Having some non-cichlids adds more bodies. IMO it certainly can help in preventing fish from chasing too much. But they won't 'count' like another cichlid will. Regardless of what you add, I believe that you are best to have more then just 3 cichlids. It is not impossible for only 3 cichlids to work out....but IMO, the odds are very much against it. There is never any guarantee that cichlids will get along, nor can you predict the future, but I think you are best to start out with at least decent chance of succeeding.


----------



## DaveR91 (Oct 12, 2014)

Well I do plan to add a few more cichlids based on your advice. Over the past two days I have noticed that one of the firemouth cichlids seems to be chasing the other quite frequently but leaving the ellioti alone. I haven't seen any aggression towards or from the ellioti but he/she is bigger than the firemouths.

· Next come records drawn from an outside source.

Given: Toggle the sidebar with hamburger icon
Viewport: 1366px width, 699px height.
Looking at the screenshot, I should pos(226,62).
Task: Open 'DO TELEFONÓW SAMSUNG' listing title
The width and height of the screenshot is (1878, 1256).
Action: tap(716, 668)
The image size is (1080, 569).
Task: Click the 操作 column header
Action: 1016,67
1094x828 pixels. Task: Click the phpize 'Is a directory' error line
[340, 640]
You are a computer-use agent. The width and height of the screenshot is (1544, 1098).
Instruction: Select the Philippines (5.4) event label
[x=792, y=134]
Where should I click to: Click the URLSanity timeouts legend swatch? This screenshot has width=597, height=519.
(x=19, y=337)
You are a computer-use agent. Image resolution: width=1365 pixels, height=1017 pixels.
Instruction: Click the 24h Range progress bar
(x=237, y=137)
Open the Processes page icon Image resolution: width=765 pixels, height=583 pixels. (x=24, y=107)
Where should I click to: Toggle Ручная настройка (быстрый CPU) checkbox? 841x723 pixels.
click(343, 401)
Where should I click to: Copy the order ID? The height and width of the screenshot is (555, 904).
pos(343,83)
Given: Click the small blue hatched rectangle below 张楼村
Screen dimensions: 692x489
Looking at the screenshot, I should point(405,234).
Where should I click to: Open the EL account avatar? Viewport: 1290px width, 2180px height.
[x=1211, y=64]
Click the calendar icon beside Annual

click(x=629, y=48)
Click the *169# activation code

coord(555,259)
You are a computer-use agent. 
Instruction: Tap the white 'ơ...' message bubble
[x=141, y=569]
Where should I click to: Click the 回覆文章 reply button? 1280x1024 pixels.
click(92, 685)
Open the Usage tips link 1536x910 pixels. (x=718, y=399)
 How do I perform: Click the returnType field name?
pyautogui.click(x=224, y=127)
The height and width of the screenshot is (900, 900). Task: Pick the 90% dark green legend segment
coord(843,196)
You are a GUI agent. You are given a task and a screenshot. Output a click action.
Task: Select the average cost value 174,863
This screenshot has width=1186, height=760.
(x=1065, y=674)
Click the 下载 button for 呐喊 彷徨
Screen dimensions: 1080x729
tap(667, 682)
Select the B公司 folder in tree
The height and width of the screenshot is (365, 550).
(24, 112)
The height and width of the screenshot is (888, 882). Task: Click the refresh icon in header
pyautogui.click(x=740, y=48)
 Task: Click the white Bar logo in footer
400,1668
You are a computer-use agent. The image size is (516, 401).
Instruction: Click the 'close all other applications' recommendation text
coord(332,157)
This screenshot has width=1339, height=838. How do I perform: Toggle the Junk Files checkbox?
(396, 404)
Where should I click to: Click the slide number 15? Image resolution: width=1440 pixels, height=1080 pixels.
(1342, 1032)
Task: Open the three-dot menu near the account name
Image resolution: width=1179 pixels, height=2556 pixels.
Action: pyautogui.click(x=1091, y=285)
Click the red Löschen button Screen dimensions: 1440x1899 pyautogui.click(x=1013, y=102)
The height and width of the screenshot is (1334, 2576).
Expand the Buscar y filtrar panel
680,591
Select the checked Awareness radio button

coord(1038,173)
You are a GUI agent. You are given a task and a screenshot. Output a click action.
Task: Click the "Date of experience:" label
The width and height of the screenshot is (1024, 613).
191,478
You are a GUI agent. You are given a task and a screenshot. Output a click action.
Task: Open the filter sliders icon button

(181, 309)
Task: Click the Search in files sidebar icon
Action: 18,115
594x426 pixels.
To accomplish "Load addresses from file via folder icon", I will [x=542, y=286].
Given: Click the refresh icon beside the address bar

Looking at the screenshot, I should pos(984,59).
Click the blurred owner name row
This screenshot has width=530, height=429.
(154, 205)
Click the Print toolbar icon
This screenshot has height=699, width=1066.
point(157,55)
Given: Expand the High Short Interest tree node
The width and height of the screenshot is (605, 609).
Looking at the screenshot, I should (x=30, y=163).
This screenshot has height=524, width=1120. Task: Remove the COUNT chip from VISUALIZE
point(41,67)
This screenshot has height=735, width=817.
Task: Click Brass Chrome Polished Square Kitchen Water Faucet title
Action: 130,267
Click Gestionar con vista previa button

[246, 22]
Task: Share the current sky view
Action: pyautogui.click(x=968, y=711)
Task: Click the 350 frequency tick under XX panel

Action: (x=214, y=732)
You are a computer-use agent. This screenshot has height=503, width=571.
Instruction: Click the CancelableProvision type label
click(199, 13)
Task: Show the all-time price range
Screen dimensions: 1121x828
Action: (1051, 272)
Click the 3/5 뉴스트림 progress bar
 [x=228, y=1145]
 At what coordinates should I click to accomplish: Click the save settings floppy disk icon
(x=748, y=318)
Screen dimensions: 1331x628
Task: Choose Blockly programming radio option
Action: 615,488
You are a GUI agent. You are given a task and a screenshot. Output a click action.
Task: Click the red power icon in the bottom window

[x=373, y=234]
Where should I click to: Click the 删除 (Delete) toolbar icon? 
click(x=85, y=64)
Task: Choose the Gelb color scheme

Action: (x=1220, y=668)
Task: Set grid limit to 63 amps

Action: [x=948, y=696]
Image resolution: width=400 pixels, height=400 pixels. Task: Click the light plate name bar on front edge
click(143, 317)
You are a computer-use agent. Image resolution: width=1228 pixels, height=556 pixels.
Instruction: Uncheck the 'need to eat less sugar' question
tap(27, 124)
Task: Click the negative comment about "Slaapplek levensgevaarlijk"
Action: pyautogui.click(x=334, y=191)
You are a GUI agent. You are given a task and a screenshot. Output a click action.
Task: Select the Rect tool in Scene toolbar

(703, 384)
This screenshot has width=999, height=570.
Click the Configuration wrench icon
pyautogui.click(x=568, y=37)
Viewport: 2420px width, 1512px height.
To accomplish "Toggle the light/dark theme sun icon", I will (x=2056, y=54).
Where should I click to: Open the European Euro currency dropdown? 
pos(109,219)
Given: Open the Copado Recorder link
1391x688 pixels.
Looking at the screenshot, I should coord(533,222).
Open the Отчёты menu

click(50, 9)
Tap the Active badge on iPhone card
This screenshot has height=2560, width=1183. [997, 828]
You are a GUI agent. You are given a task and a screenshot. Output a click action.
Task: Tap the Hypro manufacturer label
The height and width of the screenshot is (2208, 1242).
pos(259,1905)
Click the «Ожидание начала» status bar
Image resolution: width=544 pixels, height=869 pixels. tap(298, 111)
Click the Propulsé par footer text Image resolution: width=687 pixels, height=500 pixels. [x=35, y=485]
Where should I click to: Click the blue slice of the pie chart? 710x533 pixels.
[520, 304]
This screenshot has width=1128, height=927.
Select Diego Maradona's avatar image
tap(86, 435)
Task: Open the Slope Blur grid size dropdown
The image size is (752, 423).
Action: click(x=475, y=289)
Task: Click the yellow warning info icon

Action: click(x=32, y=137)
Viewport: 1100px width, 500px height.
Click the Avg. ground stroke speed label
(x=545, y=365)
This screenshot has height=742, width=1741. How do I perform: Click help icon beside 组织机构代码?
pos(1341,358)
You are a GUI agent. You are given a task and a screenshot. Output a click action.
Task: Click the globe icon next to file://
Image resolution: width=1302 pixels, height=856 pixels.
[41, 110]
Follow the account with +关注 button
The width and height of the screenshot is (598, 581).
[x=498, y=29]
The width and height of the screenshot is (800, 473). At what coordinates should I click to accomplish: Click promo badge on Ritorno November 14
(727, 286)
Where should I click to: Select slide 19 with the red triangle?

Once I have removed the fish that grow to big for my tank I'll add 2 or 3 more cichlids and see how that goes. At the moment the firemouths are only around 2 inches, are they too young for me to determine the sex of them?


----------



## BC in SK (Aug 11, 2012)

DaveR91 said:


> At the moment the firemouths are only around 2 inches, are they too young for me to determine the sex of them?


Yes, difficult to sex at a young age.


----------



## DaveR91 (Oct 12, 2014)

Ok, thanks for all your help


----------